FERC blocks N.Y. grid operator’s bid to support clean energy

Source: By Jeremy Dillon, E&E News reporter • Posted: Tuesday, September 8, 2020

The Federal Energy Regulatory Commission moved late Friday to block proposed market changes by New York’s grid operator aimed at better aligning with the state’s clean energy goals.

Republicans on the commission rejected the New York Independent System Operator’s proposal in a 3-1 vote — prompting sharp criticism from the agency’s lone Democratic commissioner, Richard Glick, as well as calls from environmentalists for New York to pull out of FERC-backed capacity markets.

“The Commission’s approach is both deeply misguided and will ultimately doom NYISO’s current capacity market construct by forcing New York to choose between the Commission’s constant meddling and the state’s commitment to addressing the existential threat posed by climate change,” Glick said in his dissent.

The Republican commissioners argued that the changes to NYISO’s tariff would unfairly promote clean energy resources and prevent other generation, like that from coal or natural gas, from competing in its market.

NYISO had sought changes relating to “buyer-side mitigation rules” that affect how subsidized resources like battery storage and renewable energy can compete in its capacity market, which is aimed at ensuring there is enough power generation to meet demand into the future (Energywire, Feb. 20). The grid operator said the revisions were needed to prioritize clean energy sources, reflecting requirements set by the state’s climate goals.

Under state law, New York must receive 70% of its power from renewable energy by 2030 and 100% from renewables by 2040. Those ambitions have already prompted the state to promote transmission build-out and explore setting a price on carbon emissions, among other actions.

FERC’s Republican commissioners argued in the order that NYISO’s proposal could lead to higher prices for New York ratepayers, invoking the agency’s responsibility under the Federal Power Act to ensure “just and reasonable” rates.

Former Commissioner Bernard McNamee, who left FERC on Friday, joined Chairman Neil Chatterjee and Commissioner James Danly in blocking the proposal.

The Natural Resources Defense Council blasted the agency’s order.

“This decision is a stunning example of overreach from Washington, further proof that FERC-regulated wholesale capacity markets are fundamentally flawed,” said Christopher Casey, a senior attorney at NRDC.

“The FERC majority is once again demonstrating hostility to the legally established authority of states to determine how best to provide power to their citizens.”

The latest move by FERC is not the first time the commission has entered the fray over capacity markets and clean energy. Late last year, FERC issued an order that upended how state-backed energy resources could compete in capacity markets run by PJM Interconnection LLC, the nation’s largest grid operator.

The action, opponents said, would hurt states’ ability to direct their electricity mix toward more renewable or nuclear energy.
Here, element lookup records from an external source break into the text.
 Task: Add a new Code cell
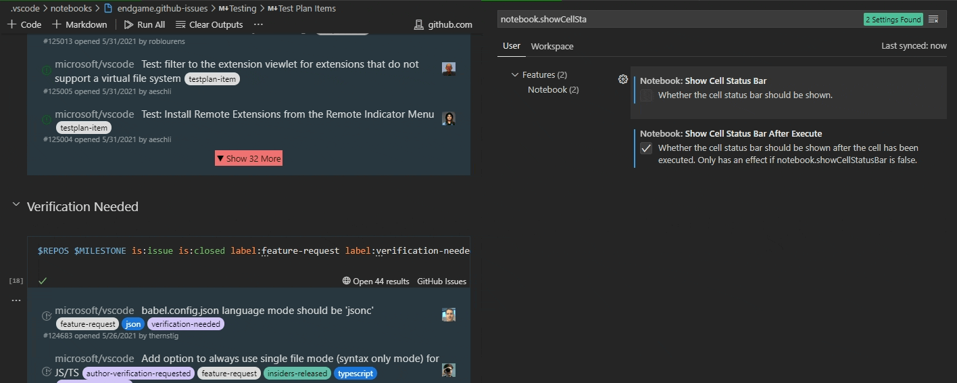[x=24, y=24]
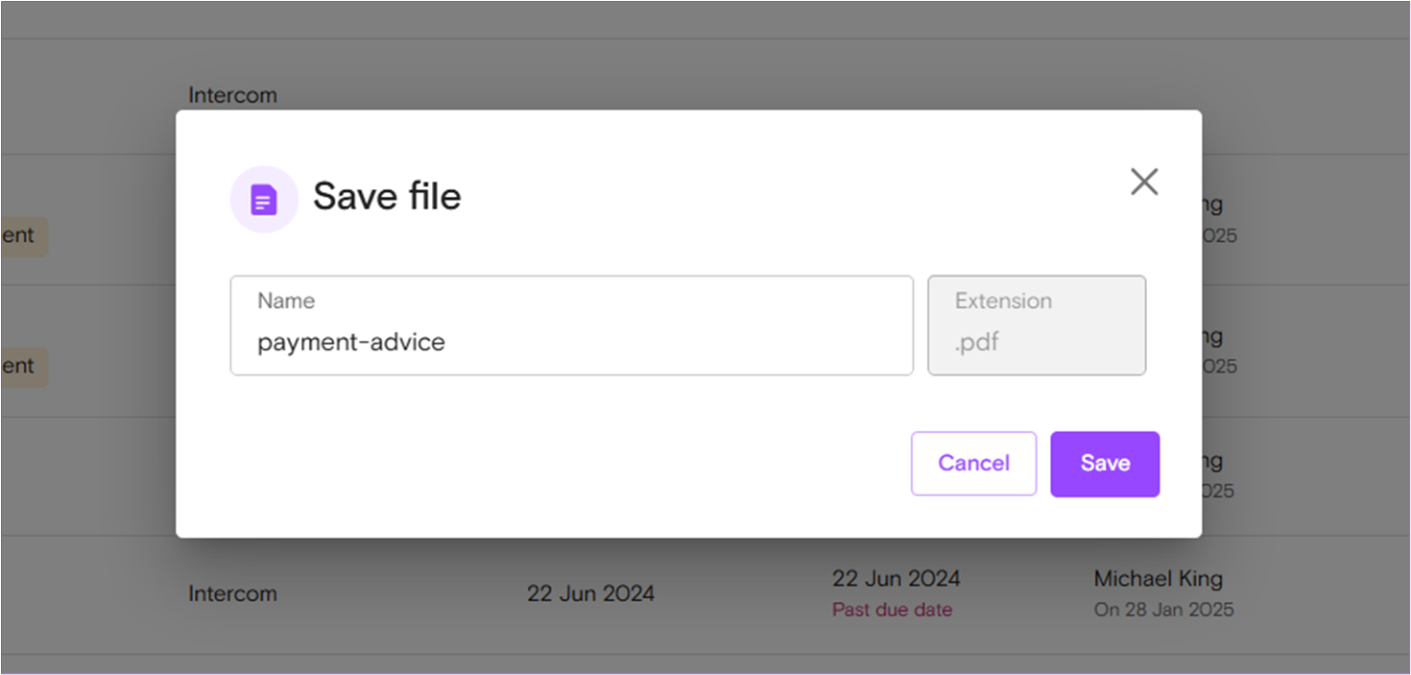Cancel the file save
Image resolution: width=1411 pixels, height=675 pixels.
pyautogui.click(x=973, y=464)
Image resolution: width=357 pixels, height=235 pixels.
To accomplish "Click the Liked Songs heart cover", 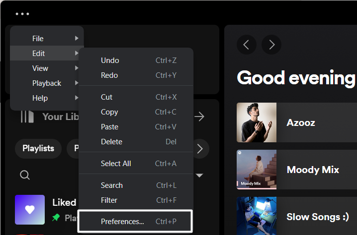I will [30, 210].
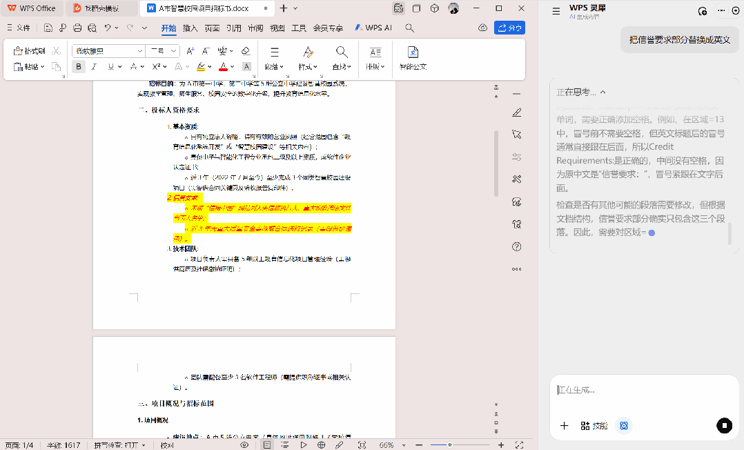Click the print icon in quick access bar
The width and height of the screenshot is (744, 450).
pyautogui.click(x=77, y=28)
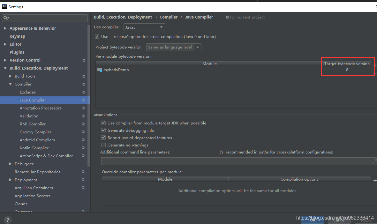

The commission argued that the changes were needed to ensure that competitive markets were not suppressed by any individual state’s actions.

The disconnect has prompted some states, like New Jersey, Illinois and Maryland, to look at leaving the PJM capacity market to form their own state-backed markets. Friday’s decision could prompt New York to follow suit, Glick warned.

“The evident hostility toward state policies displayed in this order will only add fuel to that fire,” he said.